◆ Description of the task ◆
Reproduce this listing in full.
*** Block opens ***
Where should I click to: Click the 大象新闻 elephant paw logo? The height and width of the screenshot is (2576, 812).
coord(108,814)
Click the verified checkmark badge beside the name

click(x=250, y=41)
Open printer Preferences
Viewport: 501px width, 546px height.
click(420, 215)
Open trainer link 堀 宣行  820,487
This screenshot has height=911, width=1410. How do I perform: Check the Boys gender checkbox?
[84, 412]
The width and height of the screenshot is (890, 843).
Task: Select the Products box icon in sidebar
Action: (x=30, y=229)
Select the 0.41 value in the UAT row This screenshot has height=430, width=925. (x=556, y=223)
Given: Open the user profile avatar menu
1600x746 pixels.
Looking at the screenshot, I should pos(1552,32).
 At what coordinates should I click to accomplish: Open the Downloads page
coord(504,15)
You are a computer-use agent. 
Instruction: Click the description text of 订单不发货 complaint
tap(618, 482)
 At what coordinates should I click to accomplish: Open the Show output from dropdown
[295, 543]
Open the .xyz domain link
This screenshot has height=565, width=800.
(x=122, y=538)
*** Block closes ***
◆ Problem solution ◆
Where should I click to: Click the 大象新闻 elephant paw logo? The height and width of the screenshot is (2576, 812).
coord(108,814)
Click the verified checkmark badge beside the name

click(x=250, y=41)
Open printer Preferences
Viewport: 501px width, 546px height.
click(420, 215)
Open trainer link 堀 宣行  820,487
This screenshot has height=911, width=1410. How do I perform: Check the Boys gender checkbox?
[84, 412]
The width and height of the screenshot is (890, 843).
Task: Select the Products box icon in sidebar
Action: (x=30, y=229)
Select the 0.41 value in the UAT row This screenshot has height=430, width=925. (x=556, y=223)
Given: Open the user profile avatar menu
1600x746 pixels.
Looking at the screenshot, I should pos(1552,32).
 At what coordinates should I click to accomplish: Open the Downloads page
coord(504,15)
You are a computer-use agent. 
Instruction: Click the description text of 订单不发货 complaint
tap(618, 482)
 At what coordinates should I click to accomplish: Open the Show output from dropdown
[295, 543]
Open the .xyz domain link
This screenshot has height=565, width=800.
(x=122, y=538)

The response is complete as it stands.